Version 9.0 of Corel Paint Shop Pro adds some convenient tricks to help maximize the main work space, such as roll-away palettes and the ability to minimize open images to tabs. The most important interface addition is the new History palette, which tracks the actions you perform on the active image. The palette lets you undo and redo commands, making it easy to experiment. Unlike in Photoshop, you can undo a single command without affecting any subsequent entries in the list. What's more, the entire history can be exported to a script and subsequently applied to other images.

Also new is the Mixer palette, which emulates the color-mixing mechanics of a real brush and palette. Add dabs of color to the palette surface, swirl them around, and select the exact color you want. The palette was designed to work with Corel's new natural media tools, simulating the tactile experience of analog art without the messy cleanup.
Corel Paint Shop Pro's photo-correction features are among its greatest strengths, containing noteworthy touches you won't find elsewhere. For example, the Automatic Color Balance filter has a slider to adjust for lighting temperature: incandescent, fluorescent, daylight, or anything in between. You can process your photos manually or take advantage of the automatic commands in the Enhance Photo menu. Photographers who use raw formats (unprocessed data from your camera's CCD) will be happy to learn that Paint Shop Pro 9.0 can preprocess and open these images.
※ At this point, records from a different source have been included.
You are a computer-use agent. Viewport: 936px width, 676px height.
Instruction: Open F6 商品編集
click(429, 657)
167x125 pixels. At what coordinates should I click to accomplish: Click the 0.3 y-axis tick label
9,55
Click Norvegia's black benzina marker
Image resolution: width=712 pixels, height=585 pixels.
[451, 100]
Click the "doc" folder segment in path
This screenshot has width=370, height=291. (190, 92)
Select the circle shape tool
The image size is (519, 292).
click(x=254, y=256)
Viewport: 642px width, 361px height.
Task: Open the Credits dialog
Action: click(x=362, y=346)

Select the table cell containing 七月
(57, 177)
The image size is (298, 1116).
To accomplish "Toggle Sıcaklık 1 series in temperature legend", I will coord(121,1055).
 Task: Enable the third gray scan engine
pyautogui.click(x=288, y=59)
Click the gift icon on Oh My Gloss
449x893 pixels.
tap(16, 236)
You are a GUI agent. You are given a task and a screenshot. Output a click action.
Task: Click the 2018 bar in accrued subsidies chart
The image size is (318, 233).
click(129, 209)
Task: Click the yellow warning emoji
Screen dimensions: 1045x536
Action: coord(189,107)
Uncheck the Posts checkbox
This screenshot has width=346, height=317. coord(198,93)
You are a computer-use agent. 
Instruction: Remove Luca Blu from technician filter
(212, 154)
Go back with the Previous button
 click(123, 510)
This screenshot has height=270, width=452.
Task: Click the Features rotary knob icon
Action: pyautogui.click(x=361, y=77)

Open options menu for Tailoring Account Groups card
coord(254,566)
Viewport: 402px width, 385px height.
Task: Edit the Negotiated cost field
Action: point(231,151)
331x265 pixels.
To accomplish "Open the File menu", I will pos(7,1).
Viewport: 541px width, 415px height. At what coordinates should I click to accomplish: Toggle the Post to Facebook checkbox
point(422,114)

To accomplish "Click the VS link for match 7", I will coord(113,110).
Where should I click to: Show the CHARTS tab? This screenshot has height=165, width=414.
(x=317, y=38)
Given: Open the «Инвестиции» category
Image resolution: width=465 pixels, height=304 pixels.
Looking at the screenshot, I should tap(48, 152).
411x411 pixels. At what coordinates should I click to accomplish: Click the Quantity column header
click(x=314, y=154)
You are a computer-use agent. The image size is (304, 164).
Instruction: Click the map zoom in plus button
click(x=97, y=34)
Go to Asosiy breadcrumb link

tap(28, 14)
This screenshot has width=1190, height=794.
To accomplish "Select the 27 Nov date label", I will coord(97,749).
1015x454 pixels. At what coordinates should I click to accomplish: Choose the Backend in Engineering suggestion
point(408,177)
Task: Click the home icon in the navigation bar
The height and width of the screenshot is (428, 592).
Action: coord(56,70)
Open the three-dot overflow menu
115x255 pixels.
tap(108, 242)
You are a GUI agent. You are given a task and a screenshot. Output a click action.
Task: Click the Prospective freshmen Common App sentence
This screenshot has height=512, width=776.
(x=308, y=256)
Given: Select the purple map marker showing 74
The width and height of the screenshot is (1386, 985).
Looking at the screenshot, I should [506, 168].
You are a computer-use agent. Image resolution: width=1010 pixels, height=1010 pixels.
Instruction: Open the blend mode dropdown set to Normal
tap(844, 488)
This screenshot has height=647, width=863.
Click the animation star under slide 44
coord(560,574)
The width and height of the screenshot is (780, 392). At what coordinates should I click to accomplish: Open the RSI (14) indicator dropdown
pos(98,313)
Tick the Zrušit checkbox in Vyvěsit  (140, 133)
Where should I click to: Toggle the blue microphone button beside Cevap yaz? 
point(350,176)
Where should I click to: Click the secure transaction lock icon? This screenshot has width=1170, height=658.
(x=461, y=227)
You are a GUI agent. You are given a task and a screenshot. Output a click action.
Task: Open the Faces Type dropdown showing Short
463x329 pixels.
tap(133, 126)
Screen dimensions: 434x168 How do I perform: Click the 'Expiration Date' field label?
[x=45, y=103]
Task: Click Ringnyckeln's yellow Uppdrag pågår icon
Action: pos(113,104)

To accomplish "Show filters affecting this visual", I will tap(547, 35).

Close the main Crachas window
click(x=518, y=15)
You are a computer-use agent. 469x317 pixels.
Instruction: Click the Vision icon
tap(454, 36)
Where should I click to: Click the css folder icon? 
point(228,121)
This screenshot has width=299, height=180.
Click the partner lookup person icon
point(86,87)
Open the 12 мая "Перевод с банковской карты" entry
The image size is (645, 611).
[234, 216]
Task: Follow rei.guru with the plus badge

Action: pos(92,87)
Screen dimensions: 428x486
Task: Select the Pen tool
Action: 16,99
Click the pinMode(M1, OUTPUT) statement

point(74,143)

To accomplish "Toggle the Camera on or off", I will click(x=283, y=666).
Paint Shop Pro has several filters for correcting various lens distortions--barrel, fish-eye, and pincushion--plus a chromatic aberration filter for removing the colored fringing often seen on sharply contrasting edges. The excellent noise-removal tool gave us better results than any comparable tool we've seen in an image-editing program to date. Also, Paint Shop's Clarify filter improved murky underwater pictures. In addition, each filter shows a large preview window so that you can fiddle with pertinent adjustment settings.